Exercise - The copy should hold exactly the lines below from the one that contains "Task: Click the POMURSKA axis label" through the one that contains "The height and" and nothing else, so no pictures.
[Task material Boundary: Start]
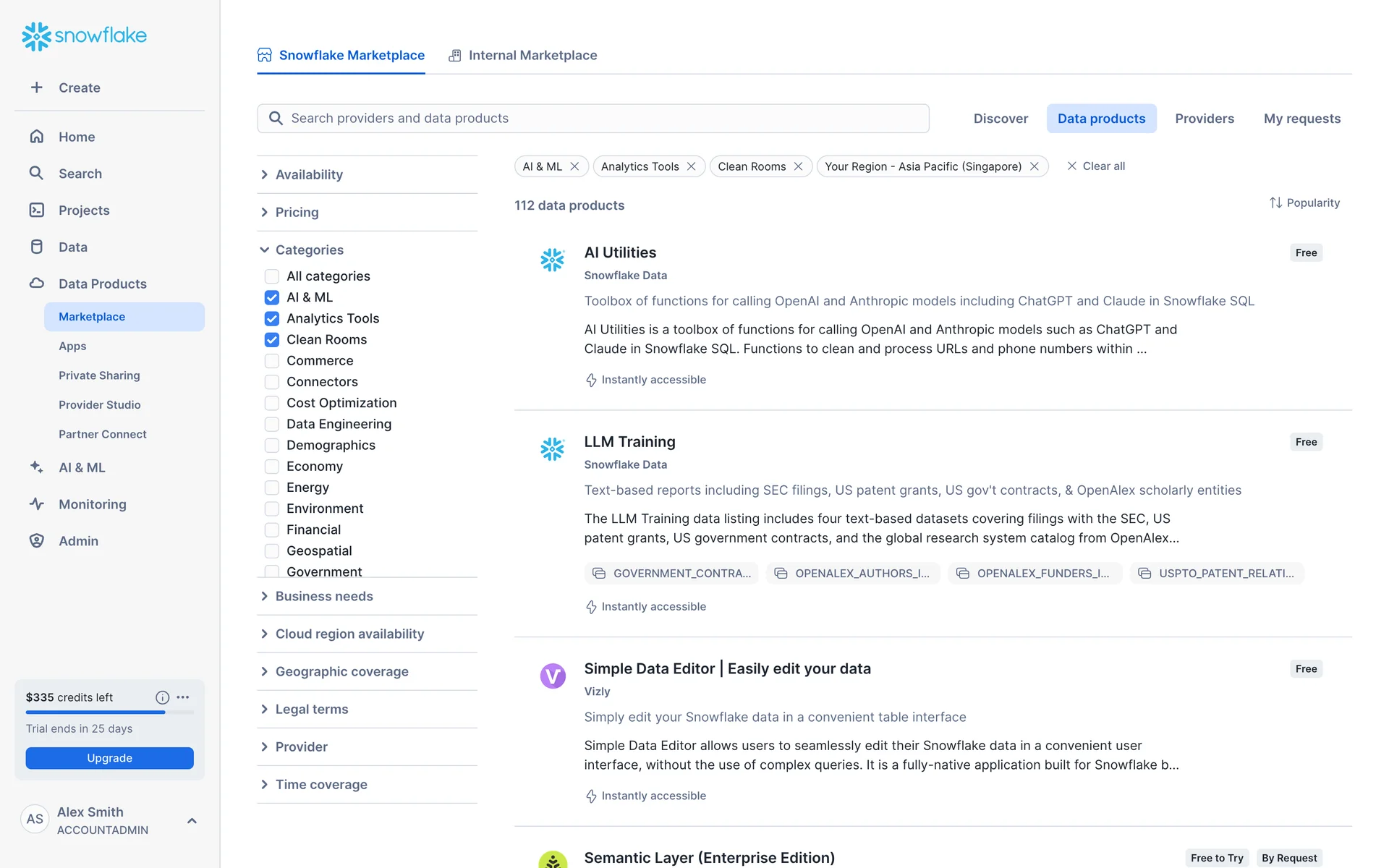The width and height of the screenshot is (1389, 868).
Task: Click the plus icon next to Create
Action: coord(37,88)
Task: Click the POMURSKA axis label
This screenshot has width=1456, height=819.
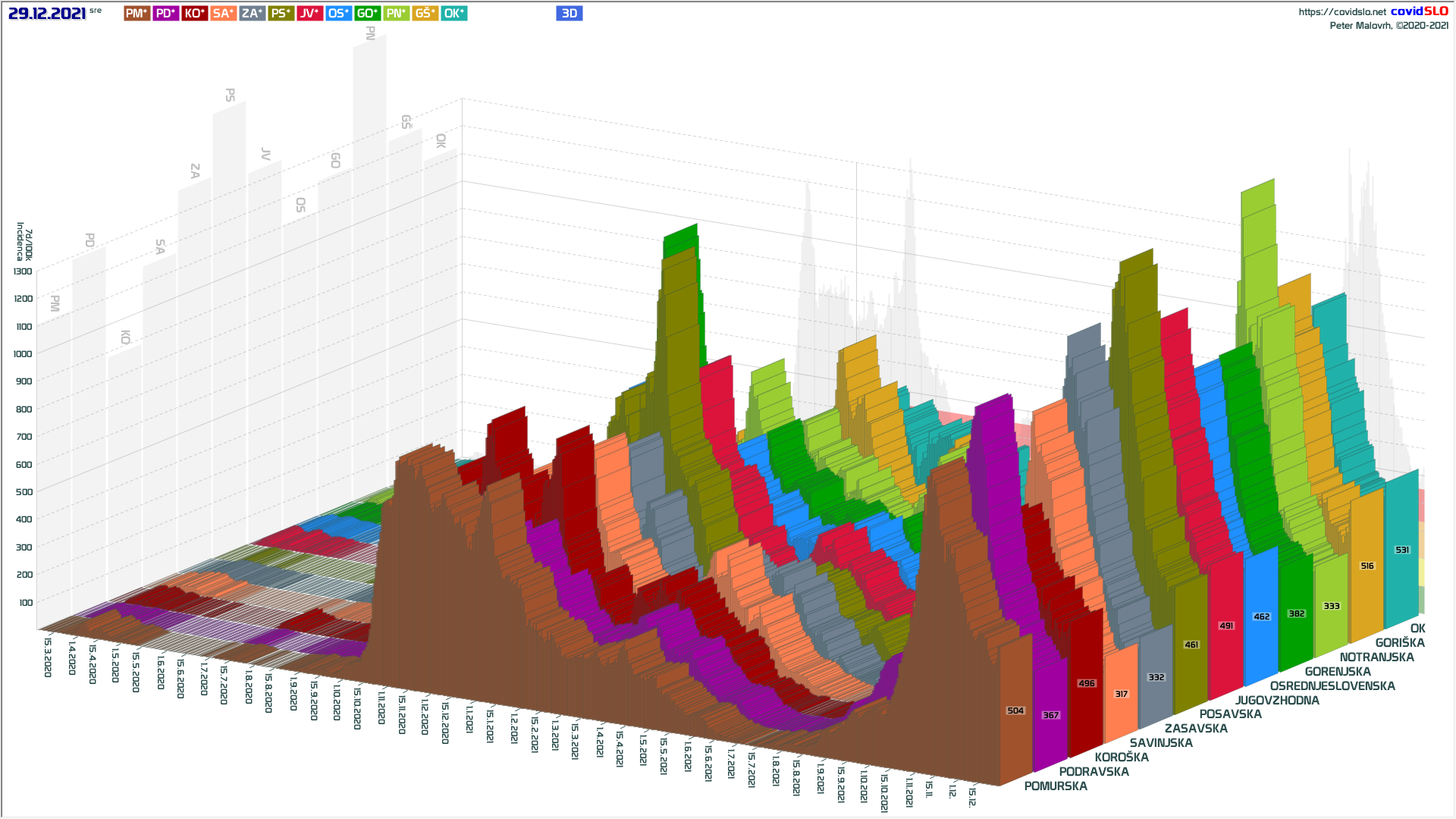Action: click(x=1055, y=786)
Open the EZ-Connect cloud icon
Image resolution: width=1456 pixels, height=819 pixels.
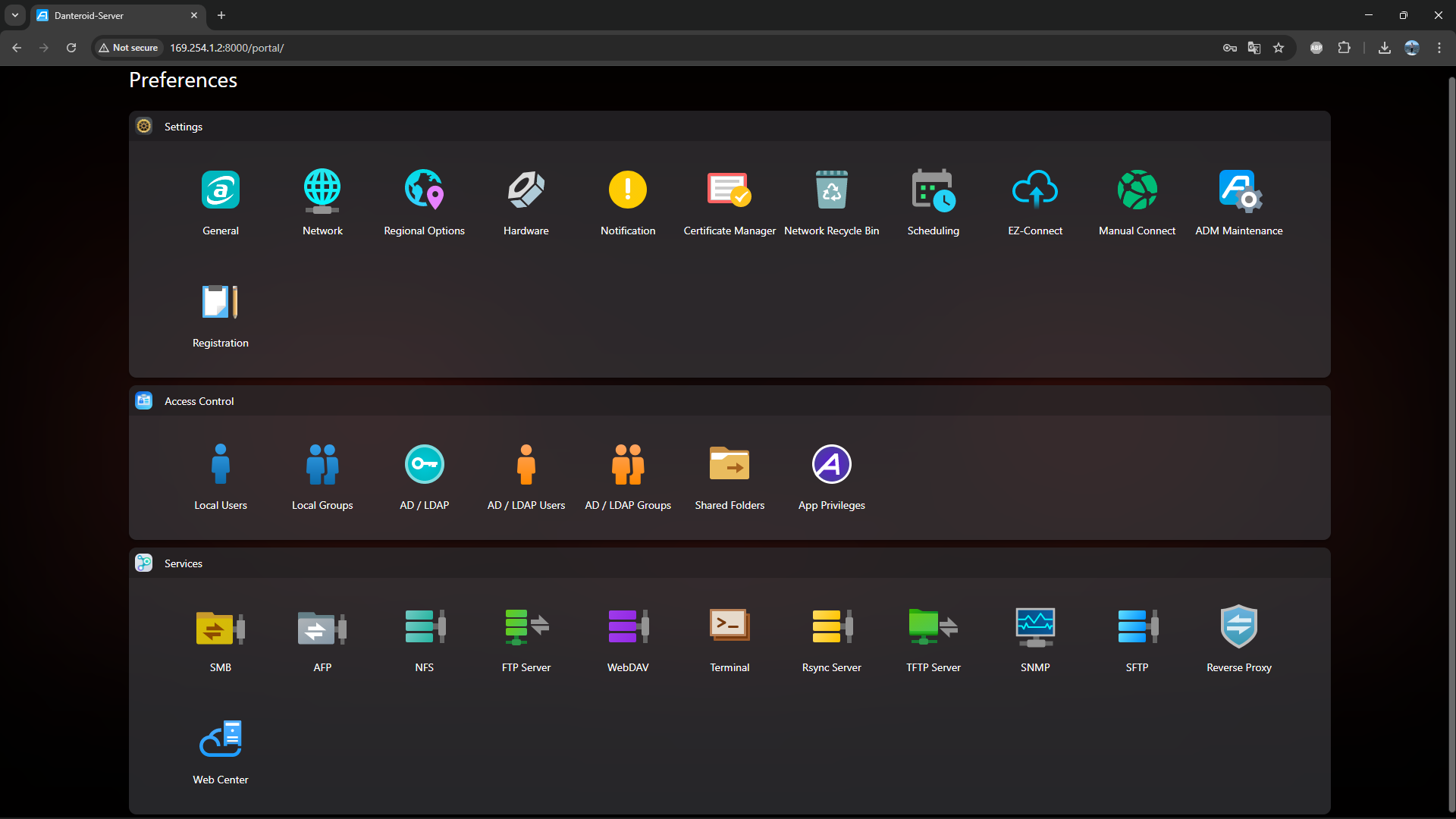coord(1034,190)
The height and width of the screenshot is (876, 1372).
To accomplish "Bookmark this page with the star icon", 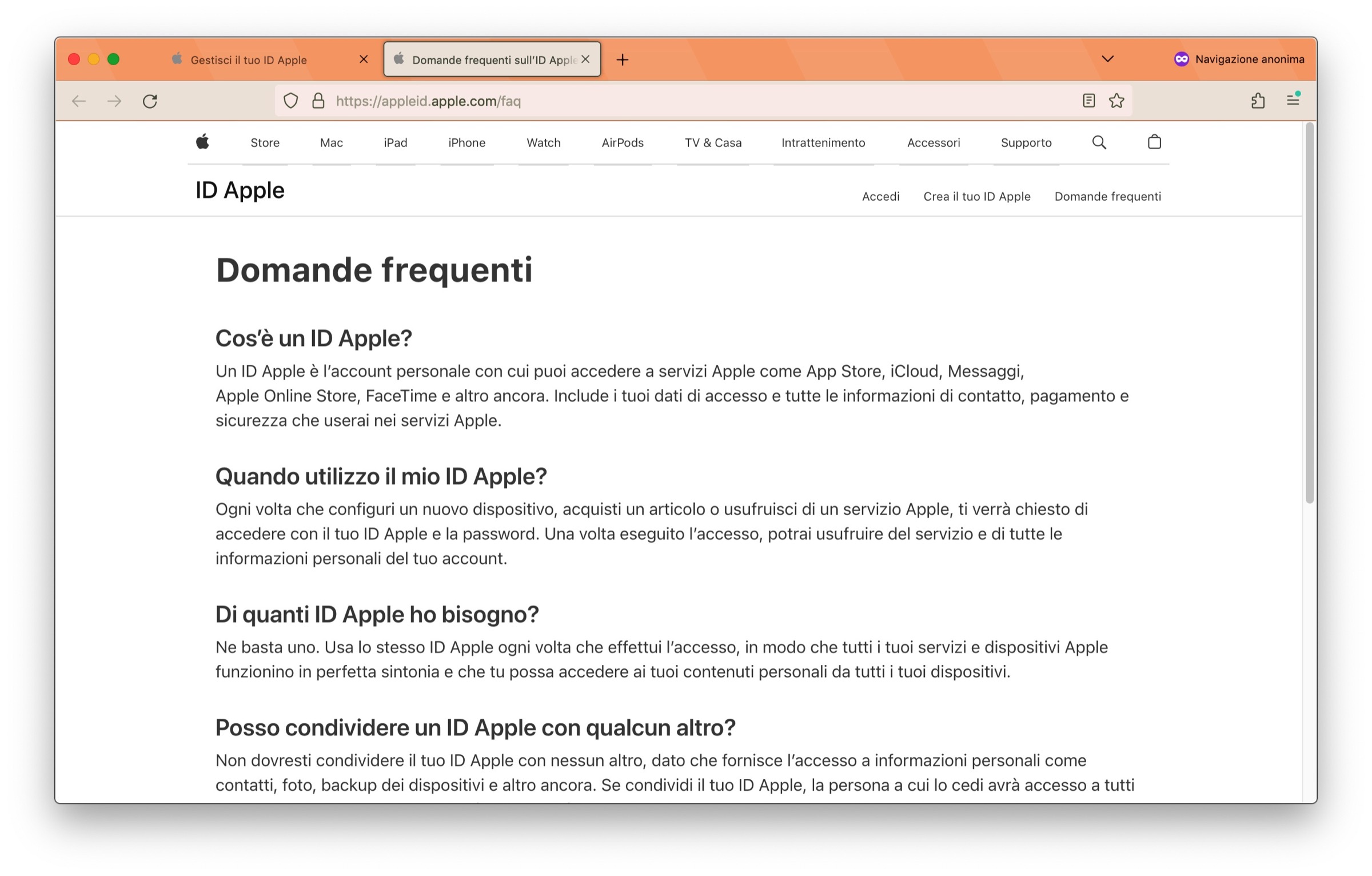I will (1116, 101).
[Task material Boundary: End]
The completed task -
Task: Click the POMURSKA axis label
This screenshot has width=1456, height=819.
Action: click(x=1055, y=786)
Open the EZ-Connect cloud icon
Image resolution: width=1456 pixels, height=819 pixels.
coord(1034,190)
The height and width of the screenshot is (876, 1372).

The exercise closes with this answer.